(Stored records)
··········

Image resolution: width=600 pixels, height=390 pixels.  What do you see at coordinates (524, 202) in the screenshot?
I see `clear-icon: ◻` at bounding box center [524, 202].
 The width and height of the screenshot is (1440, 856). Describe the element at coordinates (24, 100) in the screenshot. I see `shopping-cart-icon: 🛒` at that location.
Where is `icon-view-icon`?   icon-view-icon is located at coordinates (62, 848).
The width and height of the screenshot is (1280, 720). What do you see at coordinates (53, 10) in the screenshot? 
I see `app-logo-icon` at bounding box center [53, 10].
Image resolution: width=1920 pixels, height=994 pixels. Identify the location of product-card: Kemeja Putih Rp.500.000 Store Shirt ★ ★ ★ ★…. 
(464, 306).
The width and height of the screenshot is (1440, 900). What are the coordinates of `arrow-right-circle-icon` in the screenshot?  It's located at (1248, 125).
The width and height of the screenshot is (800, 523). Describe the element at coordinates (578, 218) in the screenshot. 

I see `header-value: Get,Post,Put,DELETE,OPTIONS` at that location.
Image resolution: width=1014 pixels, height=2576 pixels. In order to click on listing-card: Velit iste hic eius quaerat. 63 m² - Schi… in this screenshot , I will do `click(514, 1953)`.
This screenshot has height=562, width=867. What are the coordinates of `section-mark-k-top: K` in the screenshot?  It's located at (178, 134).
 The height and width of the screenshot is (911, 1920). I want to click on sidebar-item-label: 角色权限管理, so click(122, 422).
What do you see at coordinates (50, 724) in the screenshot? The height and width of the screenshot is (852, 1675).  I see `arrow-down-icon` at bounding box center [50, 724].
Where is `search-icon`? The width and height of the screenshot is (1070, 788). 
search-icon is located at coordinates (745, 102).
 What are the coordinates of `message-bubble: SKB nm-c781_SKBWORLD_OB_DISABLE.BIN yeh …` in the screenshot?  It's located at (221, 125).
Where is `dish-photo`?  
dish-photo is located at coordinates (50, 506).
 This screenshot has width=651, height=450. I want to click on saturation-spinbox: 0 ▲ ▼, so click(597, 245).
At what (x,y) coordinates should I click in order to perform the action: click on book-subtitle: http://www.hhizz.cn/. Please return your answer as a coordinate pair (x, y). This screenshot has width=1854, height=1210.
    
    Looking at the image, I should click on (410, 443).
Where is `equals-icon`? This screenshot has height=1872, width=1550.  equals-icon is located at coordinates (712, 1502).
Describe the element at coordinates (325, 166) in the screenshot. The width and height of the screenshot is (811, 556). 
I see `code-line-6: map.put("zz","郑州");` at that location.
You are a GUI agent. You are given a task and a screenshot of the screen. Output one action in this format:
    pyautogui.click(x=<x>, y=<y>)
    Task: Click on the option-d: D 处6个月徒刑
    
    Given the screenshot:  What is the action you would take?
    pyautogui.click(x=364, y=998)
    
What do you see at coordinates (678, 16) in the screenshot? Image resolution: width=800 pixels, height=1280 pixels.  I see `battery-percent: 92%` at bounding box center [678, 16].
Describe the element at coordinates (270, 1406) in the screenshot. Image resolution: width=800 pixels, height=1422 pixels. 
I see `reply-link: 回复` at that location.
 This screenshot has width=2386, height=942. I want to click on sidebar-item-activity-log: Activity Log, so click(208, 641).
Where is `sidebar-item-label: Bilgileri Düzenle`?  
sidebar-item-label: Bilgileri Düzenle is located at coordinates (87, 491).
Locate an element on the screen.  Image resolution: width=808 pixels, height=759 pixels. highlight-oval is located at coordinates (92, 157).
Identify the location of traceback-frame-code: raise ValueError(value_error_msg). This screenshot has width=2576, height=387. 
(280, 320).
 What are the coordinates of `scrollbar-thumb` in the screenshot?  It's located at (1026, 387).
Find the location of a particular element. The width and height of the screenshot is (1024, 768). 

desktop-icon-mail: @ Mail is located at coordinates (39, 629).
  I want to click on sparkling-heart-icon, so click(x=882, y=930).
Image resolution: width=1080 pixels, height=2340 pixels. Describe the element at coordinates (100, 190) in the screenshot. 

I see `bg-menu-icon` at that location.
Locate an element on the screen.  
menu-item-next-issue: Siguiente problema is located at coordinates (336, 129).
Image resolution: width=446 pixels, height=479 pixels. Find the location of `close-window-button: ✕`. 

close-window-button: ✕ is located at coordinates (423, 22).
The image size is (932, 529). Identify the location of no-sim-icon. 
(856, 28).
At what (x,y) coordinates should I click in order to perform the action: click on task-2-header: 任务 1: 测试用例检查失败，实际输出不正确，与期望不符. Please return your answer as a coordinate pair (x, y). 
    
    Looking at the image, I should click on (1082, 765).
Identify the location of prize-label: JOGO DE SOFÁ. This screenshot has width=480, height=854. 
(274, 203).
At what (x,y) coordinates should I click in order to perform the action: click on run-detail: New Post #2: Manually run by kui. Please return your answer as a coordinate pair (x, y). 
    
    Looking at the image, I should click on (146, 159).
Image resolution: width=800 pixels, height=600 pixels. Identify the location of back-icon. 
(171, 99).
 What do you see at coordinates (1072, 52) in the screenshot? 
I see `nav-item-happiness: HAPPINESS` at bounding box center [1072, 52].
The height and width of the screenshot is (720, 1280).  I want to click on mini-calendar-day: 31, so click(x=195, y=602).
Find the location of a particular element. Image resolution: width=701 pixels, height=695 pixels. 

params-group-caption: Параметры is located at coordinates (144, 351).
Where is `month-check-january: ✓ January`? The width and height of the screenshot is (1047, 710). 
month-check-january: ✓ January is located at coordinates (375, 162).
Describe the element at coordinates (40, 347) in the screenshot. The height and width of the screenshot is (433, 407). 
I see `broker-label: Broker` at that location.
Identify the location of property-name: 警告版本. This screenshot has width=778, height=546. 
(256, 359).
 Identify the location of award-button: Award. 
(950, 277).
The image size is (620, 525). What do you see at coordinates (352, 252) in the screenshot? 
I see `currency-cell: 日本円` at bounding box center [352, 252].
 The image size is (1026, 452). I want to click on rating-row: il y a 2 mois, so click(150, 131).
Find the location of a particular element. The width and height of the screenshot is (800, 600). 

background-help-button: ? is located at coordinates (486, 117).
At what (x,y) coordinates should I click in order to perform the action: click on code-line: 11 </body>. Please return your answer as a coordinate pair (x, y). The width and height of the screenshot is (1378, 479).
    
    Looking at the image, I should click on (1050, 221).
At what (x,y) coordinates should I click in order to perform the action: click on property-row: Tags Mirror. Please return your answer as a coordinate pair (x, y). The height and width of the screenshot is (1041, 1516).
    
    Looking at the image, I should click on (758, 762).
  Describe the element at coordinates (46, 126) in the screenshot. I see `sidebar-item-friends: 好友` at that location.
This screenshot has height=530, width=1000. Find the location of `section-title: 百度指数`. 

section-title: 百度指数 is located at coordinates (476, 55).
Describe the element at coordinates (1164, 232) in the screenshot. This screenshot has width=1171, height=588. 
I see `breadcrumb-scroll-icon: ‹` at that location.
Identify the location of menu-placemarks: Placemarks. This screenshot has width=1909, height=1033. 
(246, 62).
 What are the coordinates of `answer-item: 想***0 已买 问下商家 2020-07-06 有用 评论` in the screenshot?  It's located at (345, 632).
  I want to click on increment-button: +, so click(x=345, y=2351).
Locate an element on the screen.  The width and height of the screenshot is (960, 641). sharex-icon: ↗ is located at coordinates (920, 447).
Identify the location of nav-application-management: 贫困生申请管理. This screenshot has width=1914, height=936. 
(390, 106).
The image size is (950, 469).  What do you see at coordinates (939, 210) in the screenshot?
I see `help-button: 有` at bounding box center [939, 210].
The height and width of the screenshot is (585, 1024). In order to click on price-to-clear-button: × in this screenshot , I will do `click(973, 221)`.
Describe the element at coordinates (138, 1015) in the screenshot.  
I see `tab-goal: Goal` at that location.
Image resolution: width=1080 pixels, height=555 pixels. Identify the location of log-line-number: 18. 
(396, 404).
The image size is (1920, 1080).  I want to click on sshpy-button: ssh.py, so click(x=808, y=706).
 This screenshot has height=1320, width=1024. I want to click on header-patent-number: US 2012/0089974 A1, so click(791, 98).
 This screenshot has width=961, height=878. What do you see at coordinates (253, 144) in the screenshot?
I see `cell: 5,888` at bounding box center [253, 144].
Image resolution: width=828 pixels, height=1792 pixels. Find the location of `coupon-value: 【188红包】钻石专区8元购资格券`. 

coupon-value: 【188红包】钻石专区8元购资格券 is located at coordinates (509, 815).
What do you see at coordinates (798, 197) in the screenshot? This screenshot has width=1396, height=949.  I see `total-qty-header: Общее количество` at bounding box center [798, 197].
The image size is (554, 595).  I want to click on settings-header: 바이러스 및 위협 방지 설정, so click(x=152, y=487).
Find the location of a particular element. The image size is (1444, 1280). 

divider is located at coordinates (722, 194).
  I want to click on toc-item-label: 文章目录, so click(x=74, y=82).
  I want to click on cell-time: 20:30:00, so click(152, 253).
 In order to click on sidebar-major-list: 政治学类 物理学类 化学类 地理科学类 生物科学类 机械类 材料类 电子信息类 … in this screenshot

··········

Recast the lines from the line with "Image resolution: width=1014" up to and including the line with "What do you see at coordinates (678, 16)" as a JSON list of strings, one string per line, omitting blank lines.

» Your response
[
  "Image resolution: width=1014 pixels, height=2576 pixels. In order to click on listing-card: Velit iste hic eius quaerat. 63 m² - Schi… in this screenshot , I will do `click(514, 1953)`.",
  "This screenshot has height=562, width=867. What are the coordinates of `section-mark-k-top: K` in the screenshot?  It's located at (178, 134).",
  " The height and width of the screenshot is (911, 1920). I want to click on sidebar-item-label: 角色权限管理, so click(122, 422).",
  "What do you see at coordinates (50, 724) in the screenshot? The height and width of the screenshot is (852, 1675).  I see `arrow-down-icon` at bounding box center [50, 724].",
  "Where is `search-icon`? The width and height of the screenshot is (1070, 788). ",
  "search-icon is located at coordinates (745, 102).",
  " What are the coordinates of `message-bubble: SKB nm-c781_SKBWORLD_OB_DISABLE.BIN yeh …` in the screenshot?  It's located at (221, 125).",
  "Where is `dish-photo`?  ",
  "dish-photo is located at coordinates (50, 506).",
  " This screenshot has width=651, height=450. I want to click on saturation-spinbox: 0 ▲ ▼, so click(597, 245).",
  "At what (x,y) coordinates should I click in order to perform the action: click on book-subtitle: http://www.hhizz.cn/. Please return your answer as a coordinate pair (x, y). This screenshot has width=1854, height=1210.",
  "    Looking at the image, I should click on (410, 443).",
  "Where is `equals-icon`? This screenshot has height=1872, width=1550.  equals-icon is located at coordinates (712, 1502).",
  "Describe the element at coordinates (325, 166) in the screenshot. The width and height of the screenshot is (811, 556). ",
  "I see `code-line-6: map.put(\"zz\",\"郑州\");` at that location.",
  "You are a GUI agent. You are given a task and a screenshot of the screen. Output one action in this format:",
  "    pyautogui.click(x=<x>, y=<y>)",
  "    Task: Click on the option-d: D 处6个月徒刑",
  "    Given the screenshot:  What is the action you would take?",
  "    pyautogui.click(x=364, y=998)",
  "What do you see at coordinates (678, 16) in the screenshot? Image resolution: width=800 pixels, height=1280 pixels.  I see `battery-percent: 92%` at bounding box center [678, 16]."
]